Agent fallback: Same pattern — Agent(subagent_type="deep-research:query-strategist", ...) with instructions to read {output_folder}/evidence/sources.json for top-rated source citations.

Wave 4: MECE Gap Filling (skip in quick)

SendMessage(to: "strategist") with coverage stats
Spawn 2-3 retrieval agents (wave=4)

Agent fallback: Same pattern — strategist reads evidence stats and scope.json to identify coverage gaps, generates targeted queries for wave 4.

GATE CHECK after all waves:

python3 {scripts_path}/evidence_store.py stats --folder {output_folder}
# Verify: sources_total >= [mode minimum for all waves from table]

Report: "Retrieval complete. Total: {N} sources across {W} waves."

Folder structure validation (run after ALL retrieval waves):

# Check for misplaced files and fix them
echo "=== Checking file locations ==="

# Wave reports should be in evidence/waves/, not elsewhere
misplaced_root=$(find {output_folder} -maxdepth 1 -name "wave*.md" 2>/dev/null | wc -l)
misplaced_evidence=$(find {output_folder}/evidence -maxdepth 1 -name "wave*.md" 2>/dev/null | wc -l)
correct=$(find {output_folder}/evidence/waves -name "wave*.md" 2>/dev/null | wc -l)

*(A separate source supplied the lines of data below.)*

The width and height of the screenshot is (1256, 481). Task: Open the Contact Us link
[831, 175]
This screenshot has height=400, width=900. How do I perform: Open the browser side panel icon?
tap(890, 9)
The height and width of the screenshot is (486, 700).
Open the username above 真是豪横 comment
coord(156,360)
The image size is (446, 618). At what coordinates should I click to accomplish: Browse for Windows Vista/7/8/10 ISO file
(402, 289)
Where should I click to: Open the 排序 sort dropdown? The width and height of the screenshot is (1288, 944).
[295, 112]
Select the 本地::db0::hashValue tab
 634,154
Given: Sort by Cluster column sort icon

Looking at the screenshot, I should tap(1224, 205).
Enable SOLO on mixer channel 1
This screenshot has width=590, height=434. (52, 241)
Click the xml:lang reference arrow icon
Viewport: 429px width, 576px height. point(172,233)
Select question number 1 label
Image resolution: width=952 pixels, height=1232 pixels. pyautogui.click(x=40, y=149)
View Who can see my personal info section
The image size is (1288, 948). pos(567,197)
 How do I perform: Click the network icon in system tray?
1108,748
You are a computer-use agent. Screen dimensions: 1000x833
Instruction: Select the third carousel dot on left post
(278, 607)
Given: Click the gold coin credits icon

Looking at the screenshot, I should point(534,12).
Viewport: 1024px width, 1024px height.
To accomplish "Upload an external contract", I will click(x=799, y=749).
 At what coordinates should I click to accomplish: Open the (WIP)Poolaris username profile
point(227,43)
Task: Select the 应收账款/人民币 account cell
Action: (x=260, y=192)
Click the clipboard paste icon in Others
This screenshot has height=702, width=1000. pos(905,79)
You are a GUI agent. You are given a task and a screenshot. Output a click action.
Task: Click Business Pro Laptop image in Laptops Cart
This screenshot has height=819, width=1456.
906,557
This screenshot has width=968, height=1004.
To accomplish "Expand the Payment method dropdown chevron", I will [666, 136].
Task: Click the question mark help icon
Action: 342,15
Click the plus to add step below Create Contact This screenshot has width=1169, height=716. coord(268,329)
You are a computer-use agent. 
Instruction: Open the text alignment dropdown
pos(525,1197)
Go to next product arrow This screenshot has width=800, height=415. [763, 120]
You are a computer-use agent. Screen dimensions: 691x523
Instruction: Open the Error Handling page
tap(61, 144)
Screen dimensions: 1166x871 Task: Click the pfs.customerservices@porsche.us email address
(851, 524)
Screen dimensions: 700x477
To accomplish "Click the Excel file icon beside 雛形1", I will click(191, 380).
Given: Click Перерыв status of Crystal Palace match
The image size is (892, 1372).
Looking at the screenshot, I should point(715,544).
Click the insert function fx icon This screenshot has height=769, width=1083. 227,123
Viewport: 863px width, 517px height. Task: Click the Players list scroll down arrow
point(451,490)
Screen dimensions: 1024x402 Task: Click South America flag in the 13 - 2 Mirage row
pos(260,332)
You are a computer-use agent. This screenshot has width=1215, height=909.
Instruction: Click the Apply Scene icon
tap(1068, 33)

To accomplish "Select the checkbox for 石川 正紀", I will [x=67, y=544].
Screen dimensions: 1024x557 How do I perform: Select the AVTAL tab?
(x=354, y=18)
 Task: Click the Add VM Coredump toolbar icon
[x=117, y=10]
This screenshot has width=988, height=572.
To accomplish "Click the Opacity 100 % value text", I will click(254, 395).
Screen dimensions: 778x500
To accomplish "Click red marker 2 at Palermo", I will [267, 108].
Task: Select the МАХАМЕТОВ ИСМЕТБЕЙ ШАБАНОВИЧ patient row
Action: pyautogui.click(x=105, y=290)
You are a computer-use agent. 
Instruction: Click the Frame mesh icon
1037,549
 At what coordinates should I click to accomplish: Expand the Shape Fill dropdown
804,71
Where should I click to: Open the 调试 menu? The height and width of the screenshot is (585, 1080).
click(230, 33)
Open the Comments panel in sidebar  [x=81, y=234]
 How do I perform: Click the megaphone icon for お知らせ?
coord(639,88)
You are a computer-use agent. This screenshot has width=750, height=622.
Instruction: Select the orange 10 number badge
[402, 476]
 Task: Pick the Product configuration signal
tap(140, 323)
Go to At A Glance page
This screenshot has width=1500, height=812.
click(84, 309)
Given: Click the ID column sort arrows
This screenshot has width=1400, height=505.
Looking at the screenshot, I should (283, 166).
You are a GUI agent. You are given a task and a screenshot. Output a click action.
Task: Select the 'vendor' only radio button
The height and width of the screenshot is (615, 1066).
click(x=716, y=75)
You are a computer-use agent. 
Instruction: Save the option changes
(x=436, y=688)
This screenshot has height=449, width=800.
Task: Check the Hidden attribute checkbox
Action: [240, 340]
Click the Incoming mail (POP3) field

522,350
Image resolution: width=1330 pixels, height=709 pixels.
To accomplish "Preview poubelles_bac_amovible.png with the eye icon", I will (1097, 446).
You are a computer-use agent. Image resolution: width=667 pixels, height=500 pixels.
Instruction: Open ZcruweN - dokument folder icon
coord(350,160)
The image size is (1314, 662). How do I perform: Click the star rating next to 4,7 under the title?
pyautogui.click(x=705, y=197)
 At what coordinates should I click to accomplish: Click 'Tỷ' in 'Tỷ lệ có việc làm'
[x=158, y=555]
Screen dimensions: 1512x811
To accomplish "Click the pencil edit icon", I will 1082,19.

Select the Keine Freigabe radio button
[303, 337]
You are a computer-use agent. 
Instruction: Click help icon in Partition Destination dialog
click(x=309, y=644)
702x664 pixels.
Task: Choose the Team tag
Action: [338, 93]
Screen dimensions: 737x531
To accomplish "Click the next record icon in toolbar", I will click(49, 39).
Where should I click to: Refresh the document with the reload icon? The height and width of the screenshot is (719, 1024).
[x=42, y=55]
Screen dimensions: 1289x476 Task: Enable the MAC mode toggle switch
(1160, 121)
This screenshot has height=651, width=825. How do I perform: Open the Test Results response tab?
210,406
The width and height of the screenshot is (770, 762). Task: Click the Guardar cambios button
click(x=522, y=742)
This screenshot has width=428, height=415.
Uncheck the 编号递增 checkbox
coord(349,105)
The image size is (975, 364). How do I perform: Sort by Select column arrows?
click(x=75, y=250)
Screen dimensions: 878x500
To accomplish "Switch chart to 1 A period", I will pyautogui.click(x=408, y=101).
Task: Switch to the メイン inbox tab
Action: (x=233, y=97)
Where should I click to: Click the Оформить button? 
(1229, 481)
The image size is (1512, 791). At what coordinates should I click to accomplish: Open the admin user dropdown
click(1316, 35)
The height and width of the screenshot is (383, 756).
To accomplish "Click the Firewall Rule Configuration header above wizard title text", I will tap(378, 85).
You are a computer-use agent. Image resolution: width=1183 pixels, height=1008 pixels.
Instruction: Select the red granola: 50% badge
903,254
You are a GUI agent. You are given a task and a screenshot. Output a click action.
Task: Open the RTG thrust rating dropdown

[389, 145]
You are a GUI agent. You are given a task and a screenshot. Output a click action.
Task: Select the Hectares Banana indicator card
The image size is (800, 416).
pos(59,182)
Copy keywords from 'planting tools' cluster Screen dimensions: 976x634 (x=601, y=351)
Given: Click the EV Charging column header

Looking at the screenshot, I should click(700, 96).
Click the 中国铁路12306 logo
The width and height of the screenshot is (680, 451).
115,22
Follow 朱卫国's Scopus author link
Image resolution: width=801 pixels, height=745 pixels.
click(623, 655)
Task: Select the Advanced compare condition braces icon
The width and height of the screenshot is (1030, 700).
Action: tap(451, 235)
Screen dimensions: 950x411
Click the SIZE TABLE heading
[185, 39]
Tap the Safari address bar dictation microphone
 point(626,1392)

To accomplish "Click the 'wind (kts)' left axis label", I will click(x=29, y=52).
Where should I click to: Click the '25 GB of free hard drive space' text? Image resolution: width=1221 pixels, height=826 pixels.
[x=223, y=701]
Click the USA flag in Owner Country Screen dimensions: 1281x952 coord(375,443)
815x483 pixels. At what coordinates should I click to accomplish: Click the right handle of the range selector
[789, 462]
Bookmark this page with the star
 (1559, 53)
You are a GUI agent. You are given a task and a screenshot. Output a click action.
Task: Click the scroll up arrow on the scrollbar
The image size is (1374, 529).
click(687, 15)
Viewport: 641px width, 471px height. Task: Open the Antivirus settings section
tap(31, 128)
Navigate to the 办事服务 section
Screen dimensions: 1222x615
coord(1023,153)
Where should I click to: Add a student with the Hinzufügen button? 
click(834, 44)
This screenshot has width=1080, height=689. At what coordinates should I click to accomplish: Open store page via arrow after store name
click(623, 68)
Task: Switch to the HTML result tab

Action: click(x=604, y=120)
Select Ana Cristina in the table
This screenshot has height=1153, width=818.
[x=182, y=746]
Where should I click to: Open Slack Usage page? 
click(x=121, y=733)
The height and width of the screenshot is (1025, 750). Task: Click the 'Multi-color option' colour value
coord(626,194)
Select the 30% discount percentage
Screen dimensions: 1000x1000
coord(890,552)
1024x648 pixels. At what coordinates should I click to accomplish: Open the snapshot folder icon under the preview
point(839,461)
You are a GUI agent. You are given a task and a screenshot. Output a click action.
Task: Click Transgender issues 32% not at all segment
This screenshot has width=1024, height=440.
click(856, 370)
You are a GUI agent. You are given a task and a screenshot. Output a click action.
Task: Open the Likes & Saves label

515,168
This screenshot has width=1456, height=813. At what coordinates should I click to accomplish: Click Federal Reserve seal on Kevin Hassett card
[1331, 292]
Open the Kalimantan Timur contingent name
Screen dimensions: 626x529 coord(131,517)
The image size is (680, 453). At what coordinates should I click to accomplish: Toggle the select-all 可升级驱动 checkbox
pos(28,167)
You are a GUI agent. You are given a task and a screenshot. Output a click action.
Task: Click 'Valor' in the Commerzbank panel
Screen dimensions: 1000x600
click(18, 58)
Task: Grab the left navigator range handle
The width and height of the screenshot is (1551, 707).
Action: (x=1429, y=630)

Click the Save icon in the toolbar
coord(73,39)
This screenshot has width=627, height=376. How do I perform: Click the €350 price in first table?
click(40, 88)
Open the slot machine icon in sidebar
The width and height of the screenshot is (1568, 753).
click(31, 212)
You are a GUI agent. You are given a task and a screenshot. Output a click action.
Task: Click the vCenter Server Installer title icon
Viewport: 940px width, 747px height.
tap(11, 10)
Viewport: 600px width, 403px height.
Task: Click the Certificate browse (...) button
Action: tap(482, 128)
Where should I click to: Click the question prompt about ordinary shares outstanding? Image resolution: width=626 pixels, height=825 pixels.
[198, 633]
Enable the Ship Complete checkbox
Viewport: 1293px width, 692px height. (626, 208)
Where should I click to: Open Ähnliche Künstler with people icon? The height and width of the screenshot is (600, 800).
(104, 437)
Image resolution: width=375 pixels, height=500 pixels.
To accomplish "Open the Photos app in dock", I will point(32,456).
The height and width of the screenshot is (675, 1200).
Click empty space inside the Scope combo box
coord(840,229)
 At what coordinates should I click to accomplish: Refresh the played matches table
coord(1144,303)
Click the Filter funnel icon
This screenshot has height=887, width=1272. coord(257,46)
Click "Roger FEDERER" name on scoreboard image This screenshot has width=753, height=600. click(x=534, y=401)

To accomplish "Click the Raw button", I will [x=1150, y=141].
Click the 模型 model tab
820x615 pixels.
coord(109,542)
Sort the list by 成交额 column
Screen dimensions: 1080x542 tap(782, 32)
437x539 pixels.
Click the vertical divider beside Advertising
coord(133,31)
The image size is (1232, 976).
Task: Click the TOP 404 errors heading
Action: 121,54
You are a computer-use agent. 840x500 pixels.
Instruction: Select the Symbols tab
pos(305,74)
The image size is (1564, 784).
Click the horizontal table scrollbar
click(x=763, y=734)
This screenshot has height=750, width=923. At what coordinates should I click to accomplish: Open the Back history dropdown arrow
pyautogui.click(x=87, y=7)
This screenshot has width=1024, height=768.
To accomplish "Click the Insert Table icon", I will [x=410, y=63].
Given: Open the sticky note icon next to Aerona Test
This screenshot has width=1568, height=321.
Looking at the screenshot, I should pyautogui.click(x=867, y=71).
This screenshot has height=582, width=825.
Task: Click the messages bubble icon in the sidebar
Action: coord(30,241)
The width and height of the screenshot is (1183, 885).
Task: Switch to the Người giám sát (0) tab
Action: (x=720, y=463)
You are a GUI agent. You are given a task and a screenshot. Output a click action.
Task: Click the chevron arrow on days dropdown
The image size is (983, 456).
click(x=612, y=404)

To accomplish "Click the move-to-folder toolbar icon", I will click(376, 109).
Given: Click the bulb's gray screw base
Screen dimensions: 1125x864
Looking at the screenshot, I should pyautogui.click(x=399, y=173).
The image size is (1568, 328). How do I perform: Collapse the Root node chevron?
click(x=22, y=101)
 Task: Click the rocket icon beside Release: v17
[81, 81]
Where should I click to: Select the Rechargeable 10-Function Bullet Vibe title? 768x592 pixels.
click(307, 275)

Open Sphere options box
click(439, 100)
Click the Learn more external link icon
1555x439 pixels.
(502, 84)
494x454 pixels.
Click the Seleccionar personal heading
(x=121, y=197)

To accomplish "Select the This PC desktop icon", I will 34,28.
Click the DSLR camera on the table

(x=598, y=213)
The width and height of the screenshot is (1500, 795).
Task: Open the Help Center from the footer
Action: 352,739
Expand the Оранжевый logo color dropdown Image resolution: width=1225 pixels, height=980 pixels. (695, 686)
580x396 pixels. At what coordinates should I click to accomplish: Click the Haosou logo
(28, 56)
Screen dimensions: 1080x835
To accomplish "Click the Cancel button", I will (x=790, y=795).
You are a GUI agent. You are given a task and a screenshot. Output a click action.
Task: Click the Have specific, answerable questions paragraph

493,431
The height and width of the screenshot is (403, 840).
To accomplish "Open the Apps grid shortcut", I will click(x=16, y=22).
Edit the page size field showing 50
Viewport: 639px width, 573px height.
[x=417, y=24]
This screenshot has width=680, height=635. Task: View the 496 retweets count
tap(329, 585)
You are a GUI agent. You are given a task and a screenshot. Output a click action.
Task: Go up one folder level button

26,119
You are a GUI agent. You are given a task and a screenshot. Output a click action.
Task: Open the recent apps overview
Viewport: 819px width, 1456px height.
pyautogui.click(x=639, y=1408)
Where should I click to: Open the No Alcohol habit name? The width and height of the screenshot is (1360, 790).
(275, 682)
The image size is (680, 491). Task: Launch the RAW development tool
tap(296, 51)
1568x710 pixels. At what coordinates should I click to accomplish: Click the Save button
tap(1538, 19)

echo "Wave reports: $correct in evidence/waves/ (correct), $misplaced_root in root (WRONG), $misplaced_evidence in evidence/ (WRONG)"

# Fix misplaced files
if [ "$misplaced_root" -gt 0 ]; then
  mv {output_folder}/wave*.md {output_folder}/evidence/waves/ 2>/dev/null
  echo "Moved $misplaced_root files from root → evidence/waves/"
fi
if [ "$misplaced_evidence" -gt 0 ]; then
  mv {output_folder}/evidence/wave*.md {output_folder}/evidence/waves/ 2>/dev/null
  echo "Moved $misplaced_evidence files from evidence/ → evidence/waves/"
fi

# Verify expected structure
echo "=== Folder structure ==="
find {output_folder} -type f -name "*.md" -o -name "*.json" | sort

If files are consistently ending up in the wrong place, check the agent spawn prompts — the IMPORTANT FILE LOCATIONS block must be present in every retrieval agent prompt.

Phase 4: RATE SOURCES

Run as a SINGLE agent instance. Do NOT run multiple evaluators in parallel.

Agent(
  subagent_type="deep-research:source-evaluator",
  description="Rate all sources using Admiralty Code",
  prompt="""
Rate ALL unrated sources in the evidence store.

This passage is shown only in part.